O dispêndio a mais de energia esgota a gordura que armazenam para sobreviver à hibernação e eles vão ficando esqueléticos durante a dormência. Podem morrer na caverna, ou então, morrendo de fome, deixam a caverna cedo demais para procurar comida, e só encontram um mundo coberto de neve, num inverno em que não conseguirão sobreviver.
É por isso que a equipe gastou tanto tempo e dinheiro em equipamento hipersensível de primeira linha para desvendar os segredos da hibernação dos morcegos. "Podemos tirar a respirometria de uma única mosca-das-frutas", comenta Fuller com orgulho perante a torre de aparelhos que compõem o respirômetro.
Além disso, os pequenos mamíferos são colocados num longo tubo transparente de plexiglass e enfiados na ressonância magnética. Em apenas alguns minutos, medem-se os níveis de massa muscular, gordura e água.
Uma vez colhidos os dados de referência, "em áreas como esta – aonde o vírus ainda não chegou –, podemos chegar a um modelo preditivo baseado em ecologia, fisiologia, genética e química da epiderme", informa Reichard.

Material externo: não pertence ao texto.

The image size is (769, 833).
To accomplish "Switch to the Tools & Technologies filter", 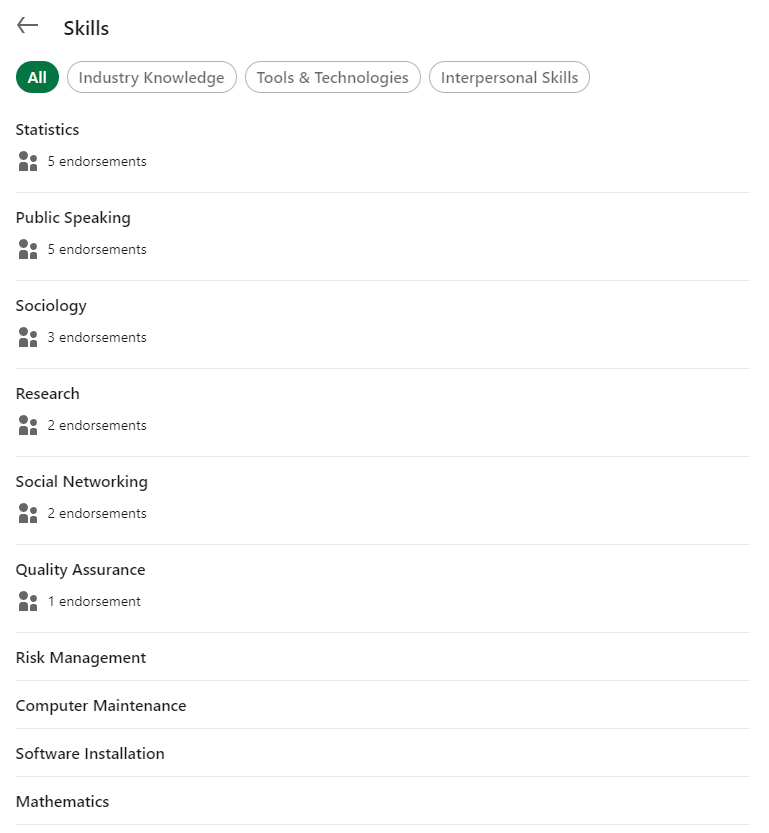I will pyautogui.click(x=332, y=78).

Os biólogos têm considerado a possibilidade de colocar comida nas cavernas, ou alimentar os morcegos com probióticos ou eletrólitos, ou aplicar tratamentos químicos para matar o fungo na pele. Já falaram em desumidificadores. Em alguns lugares, encheram cavernas com nuvens de antifúngicos como o B-23, produzido a partir das hastes de abacaxi selvagem.
Um tratamento promissor que está sendo testado é expor os morcegos infectados à luz ultravioleta. "A luz UV mata o fungo no laboratório, mas não temos um método viável na prática", diz Reichard.
Tuttle adverte que experimentos desse tipo podem dar errado. "O uso de um mata-fungo vai matar outros fungos ou micro-organismos na caverna, e isso causará outras reações em cadeia, e depois problemas muito maiores do que os iniciais." O morcego tratado também pode ser reinfectado.
Enquanto os pesquisadores se concentram no aqui e agora, há a expectativa de que o aquecimento global venha a desempenhar algum papel no futuro dos morcegos e talvez no dessa doença, embora ainda seja cedo para saber qual.
"A temperatura dentro de uma caverna é a mesma que a temperatura externa média", diz Fuller. "Portanto, à medida que vai esquentando, o morcego usará mais energia, mesmo estando em torpor. A mudança climática terá um papel importante."